A quarter of the world’s population is infected by Mycobacterium tuberculosis (M. tb), the causative agent of tuberculosis (TB), but only 5 to 10% develop an active form of the disease. It is therefore important to better understand how M. tb infection impacts the host immune response at the different stages of infection, from asymptomatic latent infection to active TB disease.
To do so, the team of Darragh Duffy, in collaboration with a team in Cape Town University (South Africa) stimulated whole blood from active TB patients and latently infected (LTBI) controls with M. tb antigen, BCG and IL-1β and compared their immune responses at the proteomic, transcriptomic and metabolomic levels. Several genes were differentially expressed between both populations including those proposed for new diagnosis tools, with this immune stimulation strategy improving the stratification based on these existing 3- or 11-gene signatures.

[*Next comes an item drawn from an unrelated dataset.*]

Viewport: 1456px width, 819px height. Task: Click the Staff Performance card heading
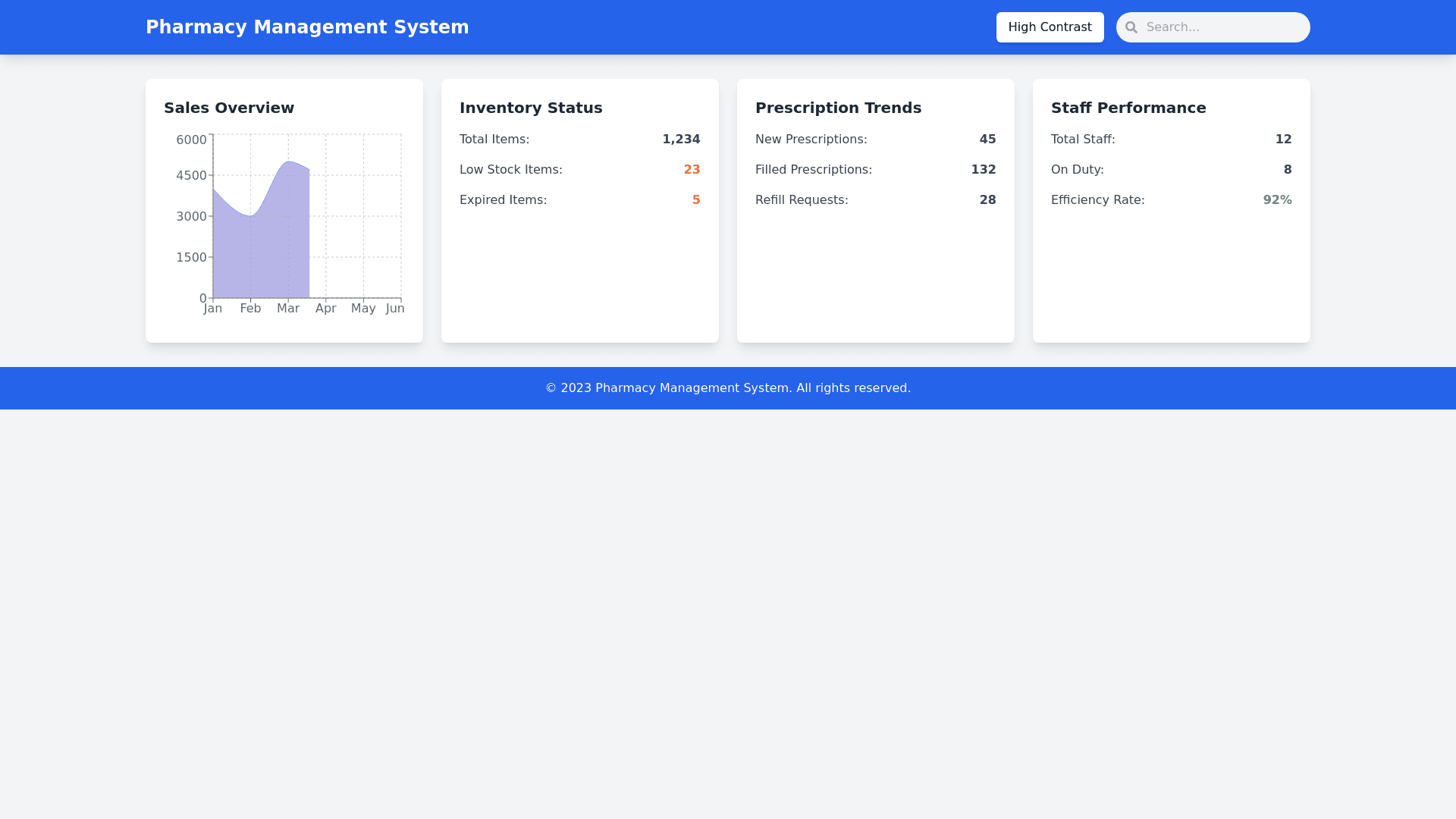coord(1128,108)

A series of experiments highlighted the IL-1 family cytokines as particularly dysregulated in TB patients. The antagonist IL-1ra is elevated in TB patients, which is associated with the activation of the PPRAγ pathway through pregnane steroids. The PPARγ pathway is therefore an interesting new target to limit cytokine production and M. tb replication. BGG stimulation induces a lower secretion of IL-1α and IL-1β cytokines in active TB patients compared to LTBI patients. Finally, IL-1β stimulation leads to perturbed IL-1β signaling for active TB patients, which is restored after antibiotic treatment.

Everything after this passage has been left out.